The answer should match the records character for character.
Information shown section start
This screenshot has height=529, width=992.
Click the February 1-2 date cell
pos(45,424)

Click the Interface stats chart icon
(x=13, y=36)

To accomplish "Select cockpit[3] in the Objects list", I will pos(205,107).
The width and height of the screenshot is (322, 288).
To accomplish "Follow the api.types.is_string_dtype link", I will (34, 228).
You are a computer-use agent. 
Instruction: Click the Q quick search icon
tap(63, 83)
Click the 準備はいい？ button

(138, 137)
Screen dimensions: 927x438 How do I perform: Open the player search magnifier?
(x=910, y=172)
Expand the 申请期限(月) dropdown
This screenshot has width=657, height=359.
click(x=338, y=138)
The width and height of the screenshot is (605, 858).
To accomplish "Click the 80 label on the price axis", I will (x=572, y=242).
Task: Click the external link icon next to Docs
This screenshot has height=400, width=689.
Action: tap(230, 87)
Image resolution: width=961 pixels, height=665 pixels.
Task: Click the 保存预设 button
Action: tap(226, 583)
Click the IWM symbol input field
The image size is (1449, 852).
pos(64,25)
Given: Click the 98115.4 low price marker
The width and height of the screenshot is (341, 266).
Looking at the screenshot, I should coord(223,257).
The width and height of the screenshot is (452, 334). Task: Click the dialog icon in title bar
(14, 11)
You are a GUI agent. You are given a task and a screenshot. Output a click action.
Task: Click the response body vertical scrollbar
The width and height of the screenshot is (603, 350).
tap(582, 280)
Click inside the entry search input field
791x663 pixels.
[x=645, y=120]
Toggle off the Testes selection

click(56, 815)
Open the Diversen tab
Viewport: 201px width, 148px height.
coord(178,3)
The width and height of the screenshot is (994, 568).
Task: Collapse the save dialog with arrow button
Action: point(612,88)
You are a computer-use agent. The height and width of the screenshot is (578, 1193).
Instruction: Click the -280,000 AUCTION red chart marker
Information shown section end
Written reply >>
This screenshot has height=529, width=992.
Click the February 1-2 date cell
pos(45,424)

Click the Interface stats chart icon
(x=13, y=36)

To accomplish "Select cockpit[3] in the Objects list", I will pos(205,107).
The width and height of the screenshot is (322, 288).
To accomplish "Follow the api.types.is_string_dtype link", I will (34, 228).
You are a computer-use agent. 
Instruction: Click the Q quick search icon
tap(63, 83)
Click the 準備はいい？ button

(138, 137)
Screen dimensions: 927x438 How do I perform: Open the player search magnifier?
(x=910, y=172)
Expand the 申请期限(月) dropdown
This screenshot has width=657, height=359.
click(x=338, y=138)
The width and height of the screenshot is (605, 858).
To accomplish "Click the 80 label on the price axis", I will (x=572, y=242).
Task: Click the external link icon next to Docs
This screenshot has height=400, width=689.
Action: tap(230, 87)
Image resolution: width=961 pixels, height=665 pixels.
Task: Click the 保存预设 button
Action: tap(226, 583)
Click the IWM symbol input field
The image size is (1449, 852).
pos(64,25)
Given: Click the 98115.4 low price marker
The width and height of the screenshot is (341, 266).
Looking at the screenshot, I should coord(223,257).
The width and height of the screenshot is (452, 334). Task: Click the dialog icon in title bar
(14, 11)
You are a GUI agent. You are given a task and a screenshot. Output a click action.
Task: Click the response body vertical scrollbar
The width and height of the screenshot is (603, 350).
tap(582, 280)
Click inside the entry search input field
791x663 pixels.
[x=645, y=120]
Toggle off the Testes selection

click(56, 815)
Open the Diversen tab
Viewport: 201px width, 148px height.
coord(178,3)
The width and height of the screenshot is (994, 568).
Task: Collapse the save dialog with arrow button
Action: point(612,88)
You are a computer-use agent. The height and width of the screenshot is (578, 1193).
Instruction: Click the -280,000 AUCTION red chart marker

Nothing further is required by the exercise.